Rayfran das Neves Sales recebeu uma sentença de 27 anos de encarceramento por ter confessado o assassinato de Dorothy Stang. Ele saiu do sistema penitenciário para completar o resto da pena em casa.
Amair Feijoli da Cunha, conhecido como Tato, recebeu uma pena de 27 anos de reclusão por atuar como intermediário em um crime, mas obteve uma redução de um terço dessa condenação graças à delação premiada. Assim, a sua pena foi ajustada para 18 anos de prisão, pois ele foi responsável pela contratação dos assassinos Rayfran e Clodoaldo Carlos Batista. Rayfran foi condenado a 28 anos, enquanto Clodoaldo recebeu 17 anos de pena. Os processos judiciais tiveram início um ano após o homicídio, em 2006.

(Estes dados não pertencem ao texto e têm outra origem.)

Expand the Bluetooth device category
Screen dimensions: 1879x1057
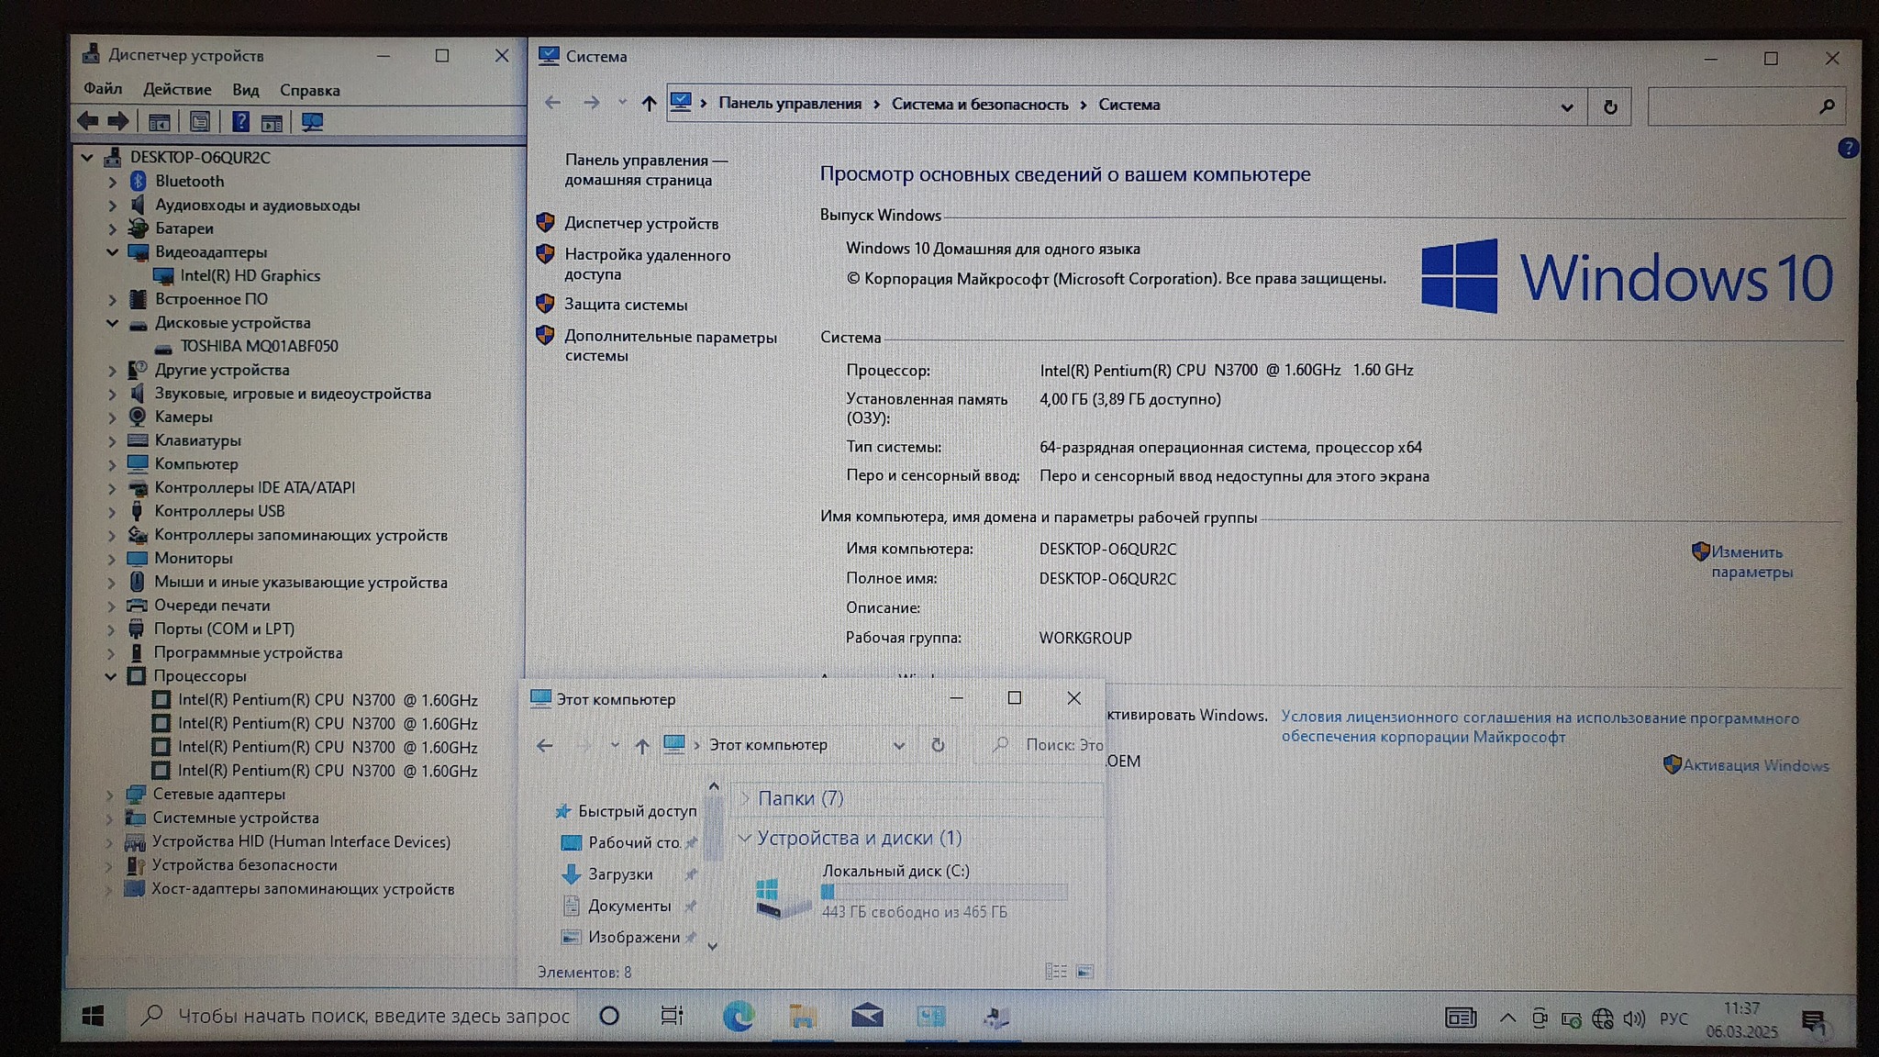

Vitalmiro Bastos de Moura, conhecido como Bida, e Regivaldo Pereira Galvão, identificados como os responsáveis pela execução do crime, receberam uma sentença de 30 anos de encarceramento. Bida foi julgado em quatro ocasiões diferentes. Ele supostamente teria proposto a quantia de R$ 50 mil para a realização do homicídio.